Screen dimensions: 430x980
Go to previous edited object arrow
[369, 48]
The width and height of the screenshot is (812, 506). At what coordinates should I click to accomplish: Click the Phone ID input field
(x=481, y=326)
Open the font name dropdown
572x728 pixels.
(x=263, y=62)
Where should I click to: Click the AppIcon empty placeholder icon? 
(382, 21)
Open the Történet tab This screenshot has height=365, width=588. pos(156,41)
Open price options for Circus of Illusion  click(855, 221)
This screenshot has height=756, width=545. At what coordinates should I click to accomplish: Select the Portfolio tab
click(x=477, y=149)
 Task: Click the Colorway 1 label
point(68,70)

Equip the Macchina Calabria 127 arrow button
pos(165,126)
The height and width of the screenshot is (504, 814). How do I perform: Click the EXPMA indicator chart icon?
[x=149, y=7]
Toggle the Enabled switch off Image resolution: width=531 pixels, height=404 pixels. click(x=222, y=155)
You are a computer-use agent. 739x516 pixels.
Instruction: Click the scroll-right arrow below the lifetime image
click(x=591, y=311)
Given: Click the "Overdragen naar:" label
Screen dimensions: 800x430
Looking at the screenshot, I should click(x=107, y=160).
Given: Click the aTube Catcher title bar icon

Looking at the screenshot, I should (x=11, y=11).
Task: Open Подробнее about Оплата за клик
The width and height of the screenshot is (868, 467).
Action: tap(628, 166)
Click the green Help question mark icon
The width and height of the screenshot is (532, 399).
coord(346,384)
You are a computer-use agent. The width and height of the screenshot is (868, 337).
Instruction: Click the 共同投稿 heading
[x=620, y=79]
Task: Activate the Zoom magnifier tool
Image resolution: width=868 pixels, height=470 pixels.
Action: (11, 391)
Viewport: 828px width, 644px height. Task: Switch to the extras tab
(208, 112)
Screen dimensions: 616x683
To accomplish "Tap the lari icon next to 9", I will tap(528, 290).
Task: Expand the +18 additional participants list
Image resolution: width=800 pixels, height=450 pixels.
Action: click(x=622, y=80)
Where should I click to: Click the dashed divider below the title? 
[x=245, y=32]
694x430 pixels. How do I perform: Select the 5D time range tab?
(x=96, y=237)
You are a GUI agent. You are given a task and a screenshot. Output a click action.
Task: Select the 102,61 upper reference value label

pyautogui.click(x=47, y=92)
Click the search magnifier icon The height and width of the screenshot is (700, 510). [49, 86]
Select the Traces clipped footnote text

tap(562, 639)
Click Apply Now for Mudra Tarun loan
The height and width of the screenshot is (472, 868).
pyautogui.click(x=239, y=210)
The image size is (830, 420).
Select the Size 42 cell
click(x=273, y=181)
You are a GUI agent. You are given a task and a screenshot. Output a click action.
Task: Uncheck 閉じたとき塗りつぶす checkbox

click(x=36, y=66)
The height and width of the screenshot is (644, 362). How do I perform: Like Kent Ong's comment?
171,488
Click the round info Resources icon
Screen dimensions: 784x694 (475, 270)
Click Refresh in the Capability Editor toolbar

========

* [What to produce]:
Please transcribe the records above in full, keeping every word.

* [Result of this task]:
Screen dimensions: 430x980
Go to previous edited object arrow
[369, 48]
The width and height of the screenshot is (812, 506). At what coordinates should I click to accomplish: Click the Phone ID input field
(x=481, y=326)
Open the font name dropdown
572x728 pixels.
(x=263, y=62)
Where should I click to: Click the AppIcon empty placeholder icon? 
(382, 21)
Open the Történet tab This screenshot has height=365, width=588. pos(156,41)
Open price options for Circus of Illusion  click(855, 221)
This screenshot has height=756, width=545. At what coordinates should I click to accomplish: Select the Portfolio tab
click(x=477, y=149)
 Task: Click the Colorway 1 label
point(68,70)

Equip the Macchina Calabria 127 arrow button
pos(165,126)
The height and width of the screenshot is (504, 814). How do I perform: Click the EXPMA indicator chart icon?
[x=149, y=7]
Toggle the Enabled switch off Image resolution: width=531 pixels, height=404 pixels. click(x=222, y=155)
You are a computer-use agent. 739x516 pixels.
Instruction: Click the scroll-right arrow below the lifetime image
click(x=591, y=311)
Given: Click the "Overdragen naar:" label
Screen dimensions: 800x430
Looking at the screenshot, I should click(x=107, y=160).
Given: Click the aTube Catcher title bar icon

Looking at the screenshot, I should (x=11, y=11).
Task: Open Подробнее about Оплата за клик
The width and height of the screenshot is (868, 467).
Action: tap(628, 166)
Click the green Help question mark icon
The width and height of the screenshot is (532, 399).
coord(346,384)
You are a computer-use agent. The width and height of the screenshot is (868, 337).
Instruction: Click the 共同投稿 heading
[x=620, y=79]
Task: Activate the Zoom magnifier tool
Image resolution: width=868 pixels, height=470 pixels.
Action: (11, 391)
Viewport: 828px width, 644px height. Task: Switch to the extras tab
(208, 112)
Screen dimensions: 616x683
To accomplish "Tap the lari icon next to 9", I will tap(528, 290).
Task: Expand the +18 additional participants list
Image resolution: width=800 pixels, height=450 pixels.
Action: click(x=622, y=80)
Where should I click to: Click the dashed divider below the title? 
[x=245, y=32]
694x430 pixels. How do I perform: Select the 5D time range tab?
(x=96, y=237)
You are a GUI agent. You are given a task and a screenshot. Output a click action.
Task: Select the 102,61 upper reference value label

pyautogui.click(x=47, y=92)
Click the search magnifier icon The height and width of the screenshot is (700, 510). [49, 86]
Select the Traces clipped footnote text

tap(562, 639)
Click Apply Now for Mudra Tarun loan
The height and width of the screenshot is (472, 868).
pyautogui.click(x=239, y=210)
The image size is (830, 420).
Select the Size 42 cell
click(x=273, y=181)
You are a GUI agent. You are given a task and a screenshot. Output a click action.
Task: Uncheck 閉じたとき塗りつぶす checkbox

click(x=36, y=66)
The height and width of the screenshot is (644, 362). How do I perform: Like Kent Ong's comment?
171,488
Click the round info Resources icon
Screen dimensions: 784x694 (475, 270)
Click Refresh in the Capability Editor toolbar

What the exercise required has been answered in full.